Removing page(s) from PDF OK but file size stays the same ..?

I can remove pages from my PDF doc without any problem, but I don't understand why the then saved file is the same size (in MB) as the original.  I have a 7-page PDF file, containing images and text on each page, which is some 2MB, and after removing all but the first two pages, the resultant file is still 2MB.

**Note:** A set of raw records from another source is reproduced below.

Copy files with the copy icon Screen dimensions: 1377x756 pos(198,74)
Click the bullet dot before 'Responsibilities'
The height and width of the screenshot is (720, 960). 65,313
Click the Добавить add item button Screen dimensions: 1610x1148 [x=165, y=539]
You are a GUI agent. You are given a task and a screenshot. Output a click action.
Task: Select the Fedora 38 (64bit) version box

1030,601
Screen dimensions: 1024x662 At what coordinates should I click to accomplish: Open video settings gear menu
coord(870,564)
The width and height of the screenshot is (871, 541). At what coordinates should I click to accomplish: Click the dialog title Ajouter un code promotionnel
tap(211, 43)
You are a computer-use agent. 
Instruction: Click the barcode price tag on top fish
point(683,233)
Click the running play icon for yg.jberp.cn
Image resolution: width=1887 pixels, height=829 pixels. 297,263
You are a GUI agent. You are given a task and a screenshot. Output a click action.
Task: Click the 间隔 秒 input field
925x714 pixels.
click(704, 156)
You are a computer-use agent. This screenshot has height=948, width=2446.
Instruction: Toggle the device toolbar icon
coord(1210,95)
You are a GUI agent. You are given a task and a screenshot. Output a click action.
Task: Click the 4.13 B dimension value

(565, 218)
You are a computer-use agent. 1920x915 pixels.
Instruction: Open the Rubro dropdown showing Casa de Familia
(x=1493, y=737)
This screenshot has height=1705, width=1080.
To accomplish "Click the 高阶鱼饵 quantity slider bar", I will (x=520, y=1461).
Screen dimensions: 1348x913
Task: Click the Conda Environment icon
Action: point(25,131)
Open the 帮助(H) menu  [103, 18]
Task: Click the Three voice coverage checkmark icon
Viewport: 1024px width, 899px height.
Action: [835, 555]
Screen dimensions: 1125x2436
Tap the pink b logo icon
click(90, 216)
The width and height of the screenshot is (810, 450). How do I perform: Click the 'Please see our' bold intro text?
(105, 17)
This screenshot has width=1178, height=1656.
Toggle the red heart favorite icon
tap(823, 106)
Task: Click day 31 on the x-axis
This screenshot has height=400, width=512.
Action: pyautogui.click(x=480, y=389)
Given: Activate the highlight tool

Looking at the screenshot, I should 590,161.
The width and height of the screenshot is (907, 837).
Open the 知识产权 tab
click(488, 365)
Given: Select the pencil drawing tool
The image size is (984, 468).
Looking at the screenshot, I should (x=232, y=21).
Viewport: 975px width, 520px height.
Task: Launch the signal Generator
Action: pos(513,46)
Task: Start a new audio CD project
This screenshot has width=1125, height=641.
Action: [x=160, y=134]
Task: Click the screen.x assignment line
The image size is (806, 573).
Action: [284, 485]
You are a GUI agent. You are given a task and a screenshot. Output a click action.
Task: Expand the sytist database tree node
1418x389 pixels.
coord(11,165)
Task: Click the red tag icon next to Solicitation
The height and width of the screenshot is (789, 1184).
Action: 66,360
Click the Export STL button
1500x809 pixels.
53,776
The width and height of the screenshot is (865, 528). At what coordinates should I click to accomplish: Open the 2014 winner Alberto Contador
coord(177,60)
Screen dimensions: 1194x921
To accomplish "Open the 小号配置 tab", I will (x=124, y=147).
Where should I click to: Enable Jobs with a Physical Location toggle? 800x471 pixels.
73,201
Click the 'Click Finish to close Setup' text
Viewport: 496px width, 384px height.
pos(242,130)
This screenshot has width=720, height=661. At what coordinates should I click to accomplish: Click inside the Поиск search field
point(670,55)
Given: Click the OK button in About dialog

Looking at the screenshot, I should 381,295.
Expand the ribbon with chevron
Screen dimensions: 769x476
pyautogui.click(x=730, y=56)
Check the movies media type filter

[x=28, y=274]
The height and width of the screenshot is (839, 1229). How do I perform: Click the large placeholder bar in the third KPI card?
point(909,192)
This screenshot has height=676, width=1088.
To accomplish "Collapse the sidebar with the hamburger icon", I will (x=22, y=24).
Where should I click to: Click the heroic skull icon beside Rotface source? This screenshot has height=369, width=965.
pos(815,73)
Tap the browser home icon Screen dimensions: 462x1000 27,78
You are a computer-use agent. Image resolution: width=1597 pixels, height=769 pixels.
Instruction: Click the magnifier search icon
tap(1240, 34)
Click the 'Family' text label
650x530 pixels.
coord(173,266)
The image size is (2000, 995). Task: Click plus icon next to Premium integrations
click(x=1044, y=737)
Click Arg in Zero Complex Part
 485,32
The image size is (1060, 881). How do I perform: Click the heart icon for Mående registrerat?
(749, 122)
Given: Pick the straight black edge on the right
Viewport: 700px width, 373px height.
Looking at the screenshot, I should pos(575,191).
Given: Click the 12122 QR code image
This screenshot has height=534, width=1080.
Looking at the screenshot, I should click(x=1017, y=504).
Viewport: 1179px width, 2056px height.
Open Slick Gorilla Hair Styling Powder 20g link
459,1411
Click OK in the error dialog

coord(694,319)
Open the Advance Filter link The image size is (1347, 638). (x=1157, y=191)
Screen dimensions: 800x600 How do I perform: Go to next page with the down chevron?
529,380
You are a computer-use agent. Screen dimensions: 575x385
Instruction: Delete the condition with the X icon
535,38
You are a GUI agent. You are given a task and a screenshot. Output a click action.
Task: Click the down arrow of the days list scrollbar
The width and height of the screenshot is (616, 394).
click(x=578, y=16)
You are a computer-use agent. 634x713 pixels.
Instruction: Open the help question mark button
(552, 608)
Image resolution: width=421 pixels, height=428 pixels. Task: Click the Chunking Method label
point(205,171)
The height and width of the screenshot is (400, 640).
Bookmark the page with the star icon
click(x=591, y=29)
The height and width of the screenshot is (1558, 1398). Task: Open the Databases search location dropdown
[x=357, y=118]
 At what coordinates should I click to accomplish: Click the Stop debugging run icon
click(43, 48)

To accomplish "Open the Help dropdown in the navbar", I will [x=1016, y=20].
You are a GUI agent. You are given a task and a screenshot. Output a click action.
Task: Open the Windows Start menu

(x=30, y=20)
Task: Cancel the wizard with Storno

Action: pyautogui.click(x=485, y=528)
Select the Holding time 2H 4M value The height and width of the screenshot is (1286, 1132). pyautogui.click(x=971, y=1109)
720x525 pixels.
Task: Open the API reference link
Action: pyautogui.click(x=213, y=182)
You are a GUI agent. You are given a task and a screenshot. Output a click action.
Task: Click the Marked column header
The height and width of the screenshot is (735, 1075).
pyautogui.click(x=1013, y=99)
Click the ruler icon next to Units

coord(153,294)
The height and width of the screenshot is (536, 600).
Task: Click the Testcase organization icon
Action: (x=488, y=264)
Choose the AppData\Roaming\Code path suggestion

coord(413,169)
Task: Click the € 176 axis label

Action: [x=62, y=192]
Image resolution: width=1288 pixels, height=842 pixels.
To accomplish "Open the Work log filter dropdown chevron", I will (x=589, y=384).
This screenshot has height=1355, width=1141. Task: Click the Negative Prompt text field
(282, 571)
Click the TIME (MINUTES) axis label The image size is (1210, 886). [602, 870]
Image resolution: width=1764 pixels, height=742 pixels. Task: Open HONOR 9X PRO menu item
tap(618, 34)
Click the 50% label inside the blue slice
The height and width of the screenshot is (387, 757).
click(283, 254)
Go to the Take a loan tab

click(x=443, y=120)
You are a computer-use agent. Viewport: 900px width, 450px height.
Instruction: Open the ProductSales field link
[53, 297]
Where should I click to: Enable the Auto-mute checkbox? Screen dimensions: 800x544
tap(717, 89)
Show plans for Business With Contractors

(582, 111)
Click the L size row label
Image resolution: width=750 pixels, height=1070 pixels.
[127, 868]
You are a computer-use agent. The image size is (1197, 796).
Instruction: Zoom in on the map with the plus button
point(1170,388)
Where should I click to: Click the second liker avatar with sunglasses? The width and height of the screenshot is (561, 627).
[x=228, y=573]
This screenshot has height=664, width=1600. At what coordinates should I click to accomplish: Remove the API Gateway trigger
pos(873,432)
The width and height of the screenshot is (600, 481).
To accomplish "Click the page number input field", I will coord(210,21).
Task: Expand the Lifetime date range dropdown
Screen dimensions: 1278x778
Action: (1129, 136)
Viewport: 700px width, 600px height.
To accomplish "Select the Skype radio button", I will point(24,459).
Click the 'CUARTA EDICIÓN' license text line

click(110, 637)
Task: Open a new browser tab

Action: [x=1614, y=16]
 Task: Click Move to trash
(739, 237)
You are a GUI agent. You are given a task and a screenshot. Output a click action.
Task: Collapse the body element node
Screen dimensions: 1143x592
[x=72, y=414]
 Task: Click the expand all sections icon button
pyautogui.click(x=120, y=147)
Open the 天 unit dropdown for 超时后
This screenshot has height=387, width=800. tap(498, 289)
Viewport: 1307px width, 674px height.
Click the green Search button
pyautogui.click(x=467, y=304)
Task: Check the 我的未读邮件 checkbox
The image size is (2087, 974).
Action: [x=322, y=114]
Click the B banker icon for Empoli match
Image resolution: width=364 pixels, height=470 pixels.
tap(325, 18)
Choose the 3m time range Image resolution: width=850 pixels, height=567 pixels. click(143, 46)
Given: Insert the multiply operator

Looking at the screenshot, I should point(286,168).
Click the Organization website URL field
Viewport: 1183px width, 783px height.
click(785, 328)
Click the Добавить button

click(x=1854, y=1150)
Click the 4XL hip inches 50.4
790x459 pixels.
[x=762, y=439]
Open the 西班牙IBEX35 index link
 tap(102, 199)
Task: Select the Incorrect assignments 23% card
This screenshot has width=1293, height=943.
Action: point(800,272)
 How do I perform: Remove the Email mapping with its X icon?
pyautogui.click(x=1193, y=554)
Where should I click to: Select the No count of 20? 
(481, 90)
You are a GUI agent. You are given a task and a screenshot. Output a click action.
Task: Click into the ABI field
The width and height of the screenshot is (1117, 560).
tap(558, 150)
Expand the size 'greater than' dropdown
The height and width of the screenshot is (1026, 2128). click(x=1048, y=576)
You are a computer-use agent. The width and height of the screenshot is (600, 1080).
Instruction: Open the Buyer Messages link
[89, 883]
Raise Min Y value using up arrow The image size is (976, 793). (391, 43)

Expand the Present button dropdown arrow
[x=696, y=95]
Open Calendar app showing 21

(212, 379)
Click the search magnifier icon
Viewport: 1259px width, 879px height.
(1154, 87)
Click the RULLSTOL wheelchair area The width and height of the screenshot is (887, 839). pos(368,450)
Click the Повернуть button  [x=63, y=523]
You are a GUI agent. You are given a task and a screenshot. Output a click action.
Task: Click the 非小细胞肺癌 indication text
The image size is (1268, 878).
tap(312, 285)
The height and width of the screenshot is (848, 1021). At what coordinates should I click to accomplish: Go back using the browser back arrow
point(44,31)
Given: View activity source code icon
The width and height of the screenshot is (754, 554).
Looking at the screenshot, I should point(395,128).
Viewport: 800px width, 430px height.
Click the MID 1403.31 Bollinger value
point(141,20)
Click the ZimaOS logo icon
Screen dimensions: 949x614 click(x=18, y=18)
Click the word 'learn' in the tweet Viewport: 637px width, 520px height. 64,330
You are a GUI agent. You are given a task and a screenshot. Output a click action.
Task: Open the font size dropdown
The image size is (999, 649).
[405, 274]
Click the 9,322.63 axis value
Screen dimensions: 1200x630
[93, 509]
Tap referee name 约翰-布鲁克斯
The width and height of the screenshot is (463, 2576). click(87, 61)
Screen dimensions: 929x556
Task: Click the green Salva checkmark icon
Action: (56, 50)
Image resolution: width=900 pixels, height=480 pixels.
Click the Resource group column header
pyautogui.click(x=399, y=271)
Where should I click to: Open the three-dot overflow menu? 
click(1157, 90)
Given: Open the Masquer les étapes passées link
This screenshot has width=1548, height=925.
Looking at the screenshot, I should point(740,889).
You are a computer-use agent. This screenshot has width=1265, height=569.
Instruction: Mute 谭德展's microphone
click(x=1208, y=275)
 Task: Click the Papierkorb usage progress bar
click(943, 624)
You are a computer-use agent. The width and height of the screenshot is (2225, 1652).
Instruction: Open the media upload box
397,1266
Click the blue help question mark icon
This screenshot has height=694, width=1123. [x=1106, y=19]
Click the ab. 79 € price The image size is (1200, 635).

This is all done using the simple 
.Pages.RemoveAt[i]  // for i = Pages.Count - 1 To 2 Step -1

commands. I have also tried adding in lines, before calling these, as per

.Pages[i].ExtractImages()
.Pages[i].ExtractText()

but these don't appear to do anything - if I check them after calling the images array is not zero, and the text is not nothing.

What am I missing?


17 Replies 1 reply marked as answer

IJ Irfana Jaffer Sadhik Syncfusion Team June 23, 2025 11:05 AM UTC

Hi Phil Uribe,

Based on your description, we suspect that the problem may be related to the reuse of shared PDF objects such as images, fonts, and other resources. When a document contains shared resources, these are not automatically removed during page deletion, which could lead to unexpected behavior.

To help us investigate further and provide a prompt resolution, we kindly request you to share the input PDF file. This will allow us to analyze the issue in detail.

In the meantime, we recommend trying the following approach when removing pages:

By default, the PDF is saved using incremental update mode, which means only the modified objects are written to the file, while the existing content remains unchanged. To ensure a clean update, we suggest disabling incremental updates as shown below:

 

//Disable the incremental updateloadedDocument.
FileStructure.IncrementalUpdate = false;

 

Documentation link: https://help.syncfusion.com/document-processing/pdf/pdf-library/net/working-with-document#performing-incremental-update-for-pdf-document 

Please try this approach on your end. If the issue persists, do share the input PDF file so we can assist you further.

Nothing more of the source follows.